I have always done this.Mainly for convenience. However it has just occurred to me would it be safer to store my 2FA codes in a separate app such as Authy. ?
I store a couple in 1Password, but mostly use Duo Mobile, which has a nice Watch app, and can generate passcodes and respond to push requests.
If your password for, say, Amazon is compromised, then having 1Password generate 2FA doesn’t reduce your security, as the bad person would still need your 1Password password to generate the 2FA passcode.
If they have your 1Password password, you’re pretty much done for.
Definitely. 1Password copies the current code to the clipboard when you fill in the password so there whole operation becomes seamless.
Yes…but…my worry is what if somebody gets access to your 1password. Unlikely but not outside the realms of possibility. At least if you are storing the 2FA elsewhere there is some protection.
There are security reasons not to store your 2FA in your password keeping software.
But there are sanity reasons to store your 2FA in the same software you store your passwords.
Allowing texted 2FA to your mobile is in my opinion a worse security issue than storing Time Based one time passwords in 1Password.
I’ve been doing it for years and have no concerns.
I understand your thinking, and to a certain extent could agree.
But if the app is one the same device (usually phone) there’s no real security win.
If that one gets stolen having spread stuff around apps does not make you much safer.
I use 1Password myself. It satisfies my 2FA (or multi factor) needs because there’s a separate password to access the app, and I can get at the web interface in case my phone is lost.
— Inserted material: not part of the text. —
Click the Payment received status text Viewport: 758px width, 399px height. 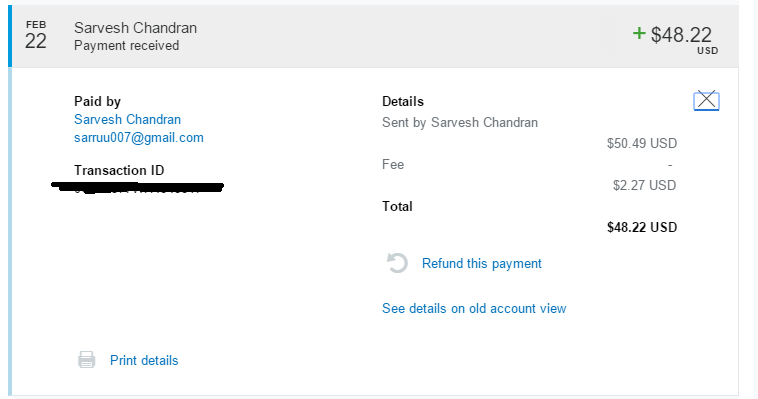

I would define 2FA as having two items from this list:
“what you are”, “what you have” or “what you know”.
1P on my iPhone is my “what I have” and the password to 1P is 1 part of “what I know”, the other part being the password in 1Password to the site of app. (taking a little bit of liberty with definitions, I know…)
My touch- or face-id would be the what I am, but that’s secondary in this case because that is used to unlock 1Password.
In the case of 1P being compromised I would be far more worried about access to my email accounts than anything else. If someone controls those it would be trivial to reset your 2FA on your account. And in that case Authy would be useless.
(also; 1Password would probably contain your Authy protection pin/master pass anyway)
Storing 2FA info in 1Password doesn’t bother me.
I assume hackers are more interested in stealing my info in a batch with several million other users’ by compromising bank servers, etc., than they are interested in taking the time to hack into my or someone else’s account one-by-one.
Ahh, but wouldn’t it also be used to unlock a separate 2FA app? Or are we suggesting using a manual password on the Duo or Authy type app?
I’ve been storing 2FA in 1Password as well. I don’t really have any worries about it. 2FA is not a complete solution either and comes with its own risks. I trust the code in 1Password way more than having it texted to me, which is the only option some sites offer. That said there is always a degree of risk and never complete unhackable security to begin with. You have to balance security, risk, and convenience no matter what.
I store my 2FA codes in 1Password except for my 2FA code for my 1Password account, which is stored in Authy.
The daily practical usefulness of 1Password auto-filling 2FA-codes outweighs any concerns I have about putting them in the same place, and even if someone did manage to get my Master Password and my 1Password.com account key (both of which are highly unlikely), they still would need to get my Authy 2FA code before they can get into my 1Password.
1 Password works well and the convenience is great. For accounts that really matter I recommend a hardware token.
For a totally unconventional idea, I rarely use 2FA and do not enable it on most things. I do not store the few 2FA codes I do use in 1PW either.
There is no point in storing 2FA codes since they expire, usually in 30 seconds.
Having a 2nd factor authentication significantly increases the security of an account. Even if it’s Only via sms witch has a risk of sim swapping.
Not having all eggs in one basket is a valid concern. So using an outside system makes sense for hi risk accounts. In witch case I advocate for a hardware token if possible.
My admittedly high-effort work-around to the SMS-only 2FA is this: I created a separate gmail account and Google Voice # for SMS-only 2FA and set text messages to be emailed to one of my primary email addresses. Imperfect for sure, but at least I’m not giving out my personal cell phone number.
High effort and imperfect, maybe. But an interesting solution to giving out your cell number. I often wonder as I fill in that field… My hope is that these are not the companies that sell or spam my phone number.
Why not do both?
I have several 2FA in Authy and 1Password. The ones I hate are the ones that only offer sms, which is terrible for many reasons.
There sure is, because no one is ever getting in to my device.